YOUR TASK — Find the line that contains "Click GET button on Audio Player component"; please output it and each line after it, exactly as shown, up to the end of the entries below, skipping pictures.

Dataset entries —
· · · · · · ·
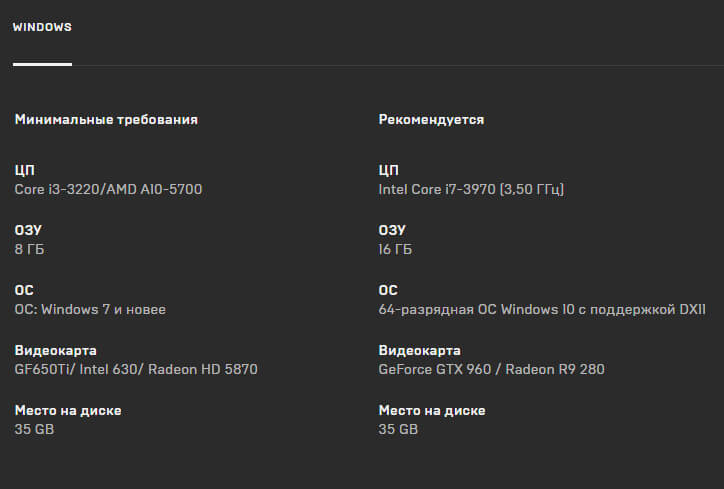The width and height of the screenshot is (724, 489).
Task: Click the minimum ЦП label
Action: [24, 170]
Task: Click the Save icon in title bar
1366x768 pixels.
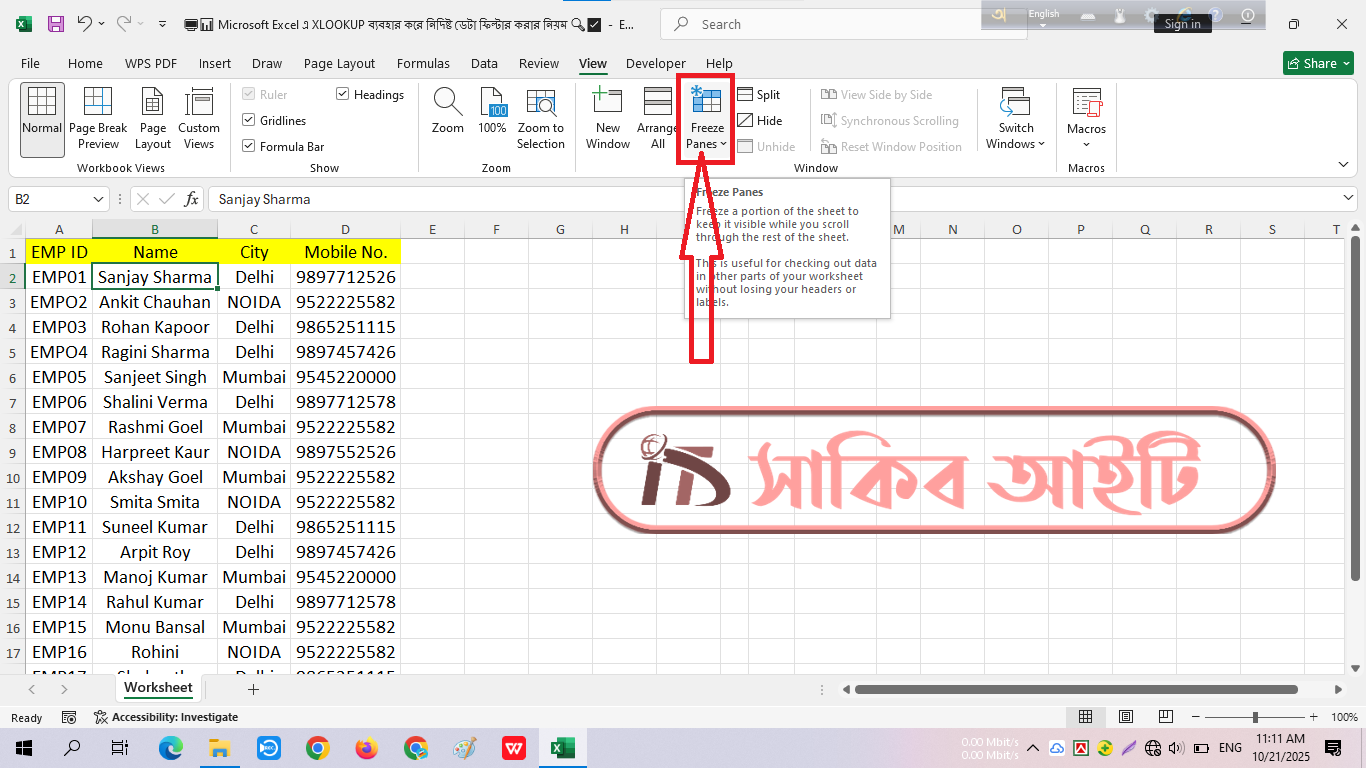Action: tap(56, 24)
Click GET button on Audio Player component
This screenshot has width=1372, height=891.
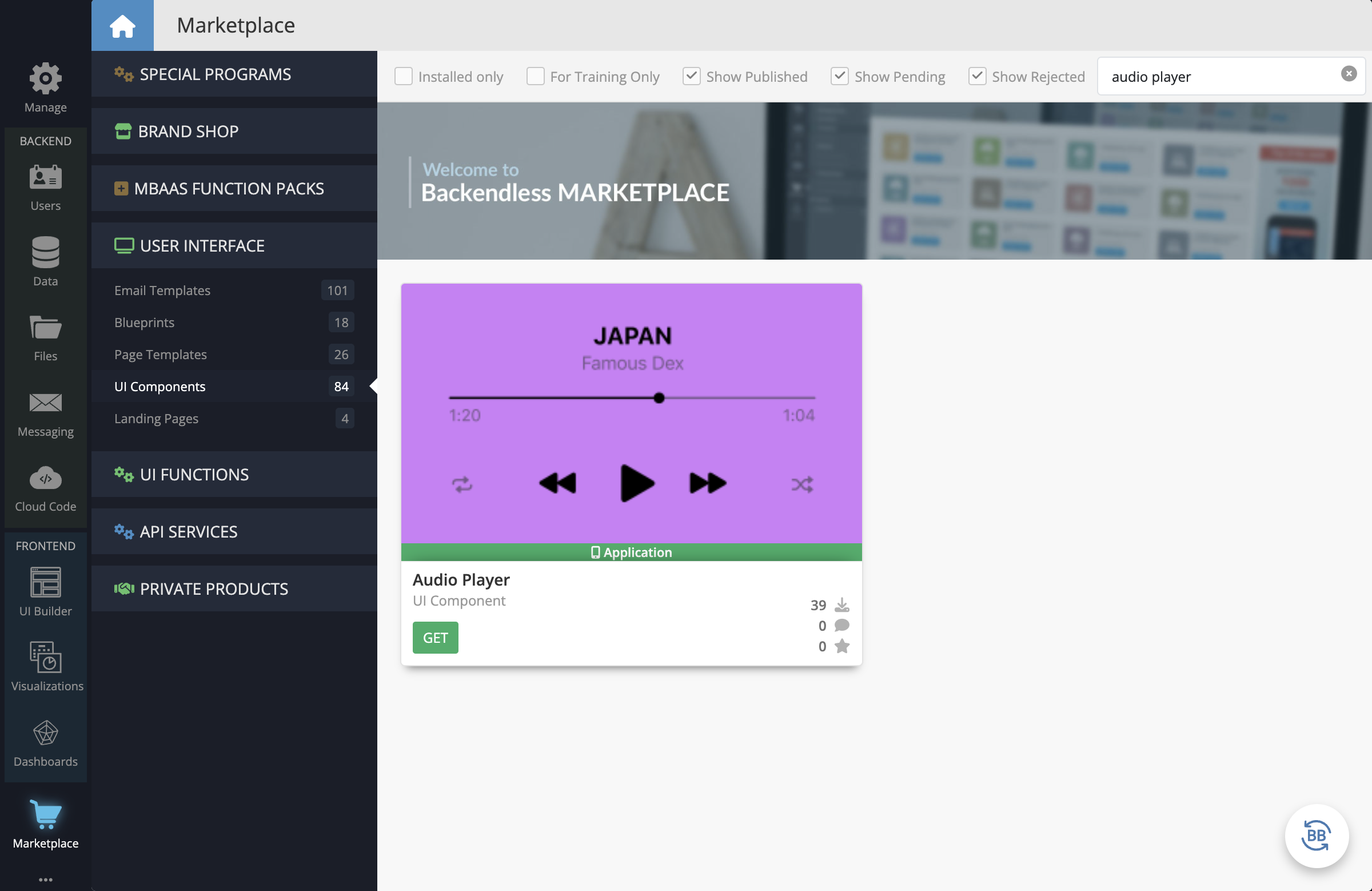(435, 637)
· · · · · · ·
EXERCISE RESPONSE —
Click GET button on Audio Player component
This screenshot has width=1372, height=891.
(435, 637)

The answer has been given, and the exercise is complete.